◆ Saved entries

☆ ☆ ☆ ☆ ☆ ☆ ☆

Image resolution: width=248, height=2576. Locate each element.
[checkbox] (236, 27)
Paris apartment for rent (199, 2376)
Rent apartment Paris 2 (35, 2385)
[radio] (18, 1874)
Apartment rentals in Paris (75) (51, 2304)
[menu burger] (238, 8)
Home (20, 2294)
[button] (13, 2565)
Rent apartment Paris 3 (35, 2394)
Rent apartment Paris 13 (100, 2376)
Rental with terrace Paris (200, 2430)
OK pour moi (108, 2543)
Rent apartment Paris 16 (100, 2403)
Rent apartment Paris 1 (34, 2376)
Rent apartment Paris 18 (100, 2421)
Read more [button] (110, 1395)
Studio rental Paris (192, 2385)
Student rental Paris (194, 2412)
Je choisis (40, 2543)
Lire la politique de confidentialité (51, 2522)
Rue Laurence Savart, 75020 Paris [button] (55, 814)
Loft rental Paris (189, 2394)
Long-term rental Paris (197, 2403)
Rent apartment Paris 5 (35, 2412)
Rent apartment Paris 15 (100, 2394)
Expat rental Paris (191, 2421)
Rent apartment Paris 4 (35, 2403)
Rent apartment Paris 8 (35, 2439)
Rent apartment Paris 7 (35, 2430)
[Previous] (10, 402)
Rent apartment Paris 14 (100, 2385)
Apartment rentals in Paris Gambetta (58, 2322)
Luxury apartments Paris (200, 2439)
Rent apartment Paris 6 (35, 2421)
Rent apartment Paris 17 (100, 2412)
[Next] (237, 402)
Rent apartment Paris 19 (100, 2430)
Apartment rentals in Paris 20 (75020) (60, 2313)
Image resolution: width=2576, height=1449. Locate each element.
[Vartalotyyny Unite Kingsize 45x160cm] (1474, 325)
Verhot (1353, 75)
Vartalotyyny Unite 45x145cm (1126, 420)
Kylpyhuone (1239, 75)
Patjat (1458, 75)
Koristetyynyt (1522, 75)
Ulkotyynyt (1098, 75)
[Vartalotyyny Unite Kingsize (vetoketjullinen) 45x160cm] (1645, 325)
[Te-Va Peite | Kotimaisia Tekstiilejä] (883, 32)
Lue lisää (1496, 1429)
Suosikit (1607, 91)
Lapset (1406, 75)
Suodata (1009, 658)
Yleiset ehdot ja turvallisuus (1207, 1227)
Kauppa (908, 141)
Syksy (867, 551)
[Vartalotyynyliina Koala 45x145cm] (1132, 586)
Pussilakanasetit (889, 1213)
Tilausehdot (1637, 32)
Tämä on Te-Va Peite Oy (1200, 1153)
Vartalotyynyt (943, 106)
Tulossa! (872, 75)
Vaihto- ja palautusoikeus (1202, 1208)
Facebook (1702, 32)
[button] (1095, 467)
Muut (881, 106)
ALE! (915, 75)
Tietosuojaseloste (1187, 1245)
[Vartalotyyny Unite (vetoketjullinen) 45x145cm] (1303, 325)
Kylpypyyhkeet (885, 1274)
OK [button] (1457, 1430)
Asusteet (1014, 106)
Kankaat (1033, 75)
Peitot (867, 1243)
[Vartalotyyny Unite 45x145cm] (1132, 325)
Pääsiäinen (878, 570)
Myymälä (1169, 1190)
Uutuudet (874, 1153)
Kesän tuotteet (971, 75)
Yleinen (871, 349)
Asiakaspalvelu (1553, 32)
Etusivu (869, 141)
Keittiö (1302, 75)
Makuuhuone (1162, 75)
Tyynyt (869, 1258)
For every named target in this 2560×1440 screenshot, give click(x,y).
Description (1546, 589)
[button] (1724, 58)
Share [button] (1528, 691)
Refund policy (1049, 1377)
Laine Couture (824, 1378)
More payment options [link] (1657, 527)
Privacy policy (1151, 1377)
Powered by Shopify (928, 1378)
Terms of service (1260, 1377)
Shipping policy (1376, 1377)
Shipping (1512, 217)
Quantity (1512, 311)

☆ ☆ ☆ ☆ ☆ ☆ ☆

◆ What you have to do
Produce only the lines from the line containing "Vartalotyyny Unite 45x145cm (1126, 420)" through the line containing "Lue lisää (1496, 1429)", inclusive of both, exactly as they stand in the entries above.

◆ Solution for this task
Vartalotyyny Unite 45x145cm (1126, 420)
Kylpyhuone (1239, 75)
Patjat (1458, 75)
Koristetyynyt (1522, 75)
Ulkotyynyt (1098, 75)
[Vartalotyyny Unite Kingsize (vetoketjullinen) 45x160cm] (1645, 325)
[Te-Va Peite | Kotimaisia Tekstiilejä] (883, 32)
Lue lisää (1496, 1429)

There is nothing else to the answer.